Figure 4 presents a summary of the LCOE results for all of the scenarios considered. The 18% utilization factor scenario results in an LCOE range of 348 USD/MWh to 447 USD/MWh for the all-electric pathway. At 100 miles at 230 kV, the BESS accounts for nearly 80% of the EAC, while the PV accounts for 16% and the transmission line accounts for 3%. At higher transmission distances, the transmission line and PV share grow from increased capacities and circuit-miles but also as the size of the BESS shrinks due to higher transmission losses.
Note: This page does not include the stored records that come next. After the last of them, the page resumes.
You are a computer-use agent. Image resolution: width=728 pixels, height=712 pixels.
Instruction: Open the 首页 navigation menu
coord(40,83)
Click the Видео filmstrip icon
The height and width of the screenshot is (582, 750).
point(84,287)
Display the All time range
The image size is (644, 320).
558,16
This is because in the constant utilization factor scenario, the end load does not impact the storage sizing and only the energy available downstream of the transmission does. To re-iterate, different amounts of demand are being met between the constant utilization and constant demand scenarios. At 100 miles, 230 kV is better at an LCOE of 348 USD/MWh compared to 500 kV’s 380 USD/MWh. This is due to the additional transformer cost and energy losses in the 500 kV scenario. The two become more comparable at 300 miles as their LCOE are within 3% of each other, with the 230 kV level still having a slight edge. The 500-kV voltage level becomes more economical beyond this distance.

Note that the cost of the BESS composes most of the LCOE. If we take 20% of the previously discussed 348 USD/MWh to 447 USD/MWh range, this suggests the LCOE without storage in these scenarios can be estimated to be 70 USD/MWh to 90 USD/MWh. This LCOE range is still on the higher end of the 0 USD/MWh to 79 USD/MWh range of the transmitted renewable wind power LCOE found by Mills et al. [72]. However, there are multiple explanations for why their considered transmission projects achieve lower LCOE: (1) the assumed capacity factor for wind is 35% compared to our solar capacity factor of 29%, (2) for transmission projects with known knowledge of other generators, the cost assigned to the wind generator is capacity-weighted, and (3) some of the review transmission projects span more than a thousand miles that (4) are mostly located in rural areas. This suggests that, corresponding to the previous points, (1) the per connected MW-capacity of renewable wind, there is more electricity produced per year than solar to reduce the LCOE that is also (2) cost shared by other generators connected to the line. In addition, (3) our analysis suggests the modeling of additional transmission lines that specifically access remote regions of bountiful renewables, and these types of lines will typically be shorter than the large backbone transmission lines that connect multiple regions and (4) have higher fractions closer to the load, thus higher suburban development costs. Ultimately, lower LCOE can be achieved by modeling generators outside of solar generation, but the focus of this work is to compare integrated electric and hydrogen energy transmission.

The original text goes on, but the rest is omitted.